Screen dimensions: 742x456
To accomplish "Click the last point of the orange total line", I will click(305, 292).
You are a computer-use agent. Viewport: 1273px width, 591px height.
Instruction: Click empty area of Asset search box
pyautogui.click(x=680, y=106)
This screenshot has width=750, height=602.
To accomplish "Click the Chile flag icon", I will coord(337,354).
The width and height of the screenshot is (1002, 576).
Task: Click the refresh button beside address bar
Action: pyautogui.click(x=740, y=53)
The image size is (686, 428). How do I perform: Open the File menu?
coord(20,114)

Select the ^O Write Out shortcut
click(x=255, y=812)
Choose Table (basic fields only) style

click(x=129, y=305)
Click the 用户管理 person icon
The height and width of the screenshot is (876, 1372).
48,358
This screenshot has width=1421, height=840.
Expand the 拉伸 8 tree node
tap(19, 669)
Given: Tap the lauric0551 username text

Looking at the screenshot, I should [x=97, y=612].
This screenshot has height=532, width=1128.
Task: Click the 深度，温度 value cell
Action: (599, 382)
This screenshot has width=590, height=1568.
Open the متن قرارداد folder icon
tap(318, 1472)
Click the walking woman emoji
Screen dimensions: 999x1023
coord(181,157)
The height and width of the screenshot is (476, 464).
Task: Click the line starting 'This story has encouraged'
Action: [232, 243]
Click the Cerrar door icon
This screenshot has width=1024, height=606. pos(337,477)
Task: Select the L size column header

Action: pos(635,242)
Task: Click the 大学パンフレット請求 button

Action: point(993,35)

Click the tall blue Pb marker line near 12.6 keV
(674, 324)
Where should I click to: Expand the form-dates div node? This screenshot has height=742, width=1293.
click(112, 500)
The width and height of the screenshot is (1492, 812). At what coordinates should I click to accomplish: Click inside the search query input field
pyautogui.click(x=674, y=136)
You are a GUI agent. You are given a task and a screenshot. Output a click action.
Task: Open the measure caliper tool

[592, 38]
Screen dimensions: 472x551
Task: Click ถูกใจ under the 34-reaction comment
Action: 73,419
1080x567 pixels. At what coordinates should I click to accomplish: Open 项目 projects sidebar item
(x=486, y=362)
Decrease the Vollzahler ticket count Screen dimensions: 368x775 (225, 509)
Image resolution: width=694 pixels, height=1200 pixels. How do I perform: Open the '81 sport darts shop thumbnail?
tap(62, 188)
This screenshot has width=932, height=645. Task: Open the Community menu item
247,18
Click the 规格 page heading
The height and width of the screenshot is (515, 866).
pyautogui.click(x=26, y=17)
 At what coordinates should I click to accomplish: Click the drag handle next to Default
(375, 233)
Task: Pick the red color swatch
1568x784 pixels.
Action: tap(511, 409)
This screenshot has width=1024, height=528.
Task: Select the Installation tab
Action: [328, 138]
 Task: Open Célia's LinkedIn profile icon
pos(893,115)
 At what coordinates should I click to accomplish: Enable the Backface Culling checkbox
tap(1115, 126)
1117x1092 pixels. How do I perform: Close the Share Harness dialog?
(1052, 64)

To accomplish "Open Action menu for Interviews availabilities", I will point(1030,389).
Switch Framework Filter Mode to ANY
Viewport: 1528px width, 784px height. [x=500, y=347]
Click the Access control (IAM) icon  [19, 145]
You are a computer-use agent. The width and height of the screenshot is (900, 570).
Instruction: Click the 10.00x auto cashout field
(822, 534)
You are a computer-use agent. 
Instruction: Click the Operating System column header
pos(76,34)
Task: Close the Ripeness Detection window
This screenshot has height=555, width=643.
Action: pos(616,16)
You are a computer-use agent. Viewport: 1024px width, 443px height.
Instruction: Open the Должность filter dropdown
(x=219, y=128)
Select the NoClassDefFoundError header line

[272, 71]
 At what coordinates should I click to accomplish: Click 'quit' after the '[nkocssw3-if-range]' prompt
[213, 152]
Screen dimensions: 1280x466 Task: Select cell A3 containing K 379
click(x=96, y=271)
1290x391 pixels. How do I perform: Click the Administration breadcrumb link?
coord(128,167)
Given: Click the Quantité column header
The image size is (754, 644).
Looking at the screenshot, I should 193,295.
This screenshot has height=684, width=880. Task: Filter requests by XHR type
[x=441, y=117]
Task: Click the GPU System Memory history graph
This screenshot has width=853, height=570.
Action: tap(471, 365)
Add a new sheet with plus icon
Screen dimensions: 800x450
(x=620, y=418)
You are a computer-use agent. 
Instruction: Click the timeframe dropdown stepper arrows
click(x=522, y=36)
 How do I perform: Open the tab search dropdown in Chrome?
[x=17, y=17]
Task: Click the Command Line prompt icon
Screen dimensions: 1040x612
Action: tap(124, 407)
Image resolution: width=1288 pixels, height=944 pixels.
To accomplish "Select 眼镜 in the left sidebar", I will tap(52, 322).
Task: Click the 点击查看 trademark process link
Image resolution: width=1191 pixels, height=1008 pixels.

* _What this task involves_: Reproduce each line of the material exactly as given.

* _Your response_:
Screen dimensions: 742x456
To accomplish "Click the last point of the orange total line", I will click(305, 292).
You are a computer-use agent. Viewport: 1273px width, 591px height.
Instruction: Click empty area of Asset search box
pyautogui.click(x=680, y=106)
This screenshot has width=750, height=602.
To accomplish "Click the Chile flag icon", I will coord(337,354).
The width and height of the screenshot is (1002, 576).
Task: Click the refresh button beside address bar
Action: pyautogui.click(x=740, y=53)
The image size is (686, 428). How do I perform: Open the File menu?
coord(20,114)

Select the ^O Write Out shortcut
click(x=255, y=812)
Choose Table (basic fields only) style

click(x=129, y=305)
Click the 用户管理 person icon
The height and width of the screenshot is (876, 1372).
48,358
This screenshot has width=1421, height=840.
Expand the 拉伸 8 tree node
tap(19, 669)
Given: Tap the lauric0551 username text

Looking at the screenshot, I should [x=97, y=612].
This screenshot has height=532, width=1128.
Task: Click the 深度，温度 value cell
Action: (599, 382)
This screenshot has width=590, height=1568.
Open the متن قرارداد folder icon
tap(318, 1472)
Click the walking woman emoji
Screen dimensions: 999x1023
coord(181,157)
The height and width of the screenshot is (476, 464).
Task: Click the line starting 'This story has encouraged'
Action: [232, 243]
Click the Cerrar door icon
This screenshot has width=1024, height=606. pos(337,477)
Task: Select the L size column header

Action: pos(635,242)
Task: Click the 大学パンフレット請求 button

Action: point(993,35)

Click the tall blue Pb marker line near 12.6 keV
(674, 324)
Where should I click to: Expand the form-dates div node? This screenshot has height=742, width=1293.
click(112, 500)
The width and height of the screenshot is (1492, 812). At what coordinates should I click to accomplish: Click inside the search query input field
pyautogui.click(x=674, y=136)
You are a GUI agent. You are given a task and a screenshot. Output a click action.
Task: Open the measure caliper tool

[592, 38]
Screen dimensions: 472x551
Task: Click ถูกใจ under the 34-reaction comment
Action: 73,419
1080x567 pixels. At what coordinates should I click to accomplish: Open 项目 projects sidebar item
(x=486, y=362)
Decrease the Vollzahler ticket count Screen dimensions: 368x775 (225, 509)
Image resolution: width=694 pixels, height=1200 pixels. How do I perform: Open the '81 sport darts shop thumbnail?
tap(62, 188)
This screenshot has width=932, height=645. Task: Open the Community menu item
247,18
Click the 规格 page heading
The height and width of the screenshot is (515, 866).
pyautogui.click(x=26, y=17)
 At what coordinates should I click to accomplish: Click the drag handle next to Default
(375, 233)
Task: Pick the red color swatch
1568x784 pixels.
Action: tap(511, 409)
This screenshot has width=1024, height=528.
Task: Select the Installation tab
Action: [328, 138]
 Task: Open Célia's LinkedIn profile icon
pos(893,115)
 At what coordinates should I click to accomplish: Enable the Backface Culling checkbox
tap(1115, 126)
1117x1092 pixels. How do I perform: Close the Share Harness dialog?
(1052, 64)

To accomplish "Open Action menu for Interviews availabilities", I will point(1030,389).
Switch Framework Filter Mode to ANY
Viewport: 1528px width, 784px height. [x=500, y=347]
Click the Access control (IAM) icon  [19, 145]
You are a computer-use agent. The width and height of the screenshot is (900, 570).
Instruction: Click the 10.00x auto cashout field
(822, 534)
You are a computer-use agent. 
Instruction: Click the Operating System column header
pos(76,34)
Task: Close the Ripeness Detection window
This screenshot has height=555, width=643.
Action: pos(616,16)
You are a computer-use agent. Viewport: 1024px width, 443px height.
Instruction: Open the Должность filter dropdown
(x=219, y=128)
Select the NoClassDefFoundError header line

[272, 71]
 At what coordinates should I click to accomplish: Click 'quit' after the '[nkocssw3-if-range]' prompt
[213, 152]
Screen dimensions: 1280x466 Task: Select cell A3 containing K 379
click(x=96, y=271)
1290x391 pixels. How do I perform: Click the Administration breadcrumb link?
coord(128,167)
Given: Click the Quantité column header
The image size is (754, 644).
Looking at the screenshot, I should 193,295.
This screenshot has height=684, width=880. Task: Filter requests by XHR type
[x=441, y=117]
Task: Click the GPU System Memory history graph
This screenshot has width=853, height=570.
Action: tap(471, 365)
Add a new sheet with plus icon
Screen dimensions: 800x450
(x=620, y=418)
You are a computer-use agent. 
Instruction: Click the timeframe dropdown stepper arrows
click(x=522, y=36)
 How do I perform: Open the tab search dropdown in Chrome?
[x=17, y=17]
Task: Click the Command Line prompt icon
Screen dimensions: 1040x612
Action: tap(124, 407)
Image resolution: width=1288 pixels, height=944 pixels.
To accomplish "Select 眼镜 in the left sidebar", I will tap(52, 322).
Task: Click the 点击查看 trademark process link
Image resolution: width=1191 pixels, height=1008 pixels.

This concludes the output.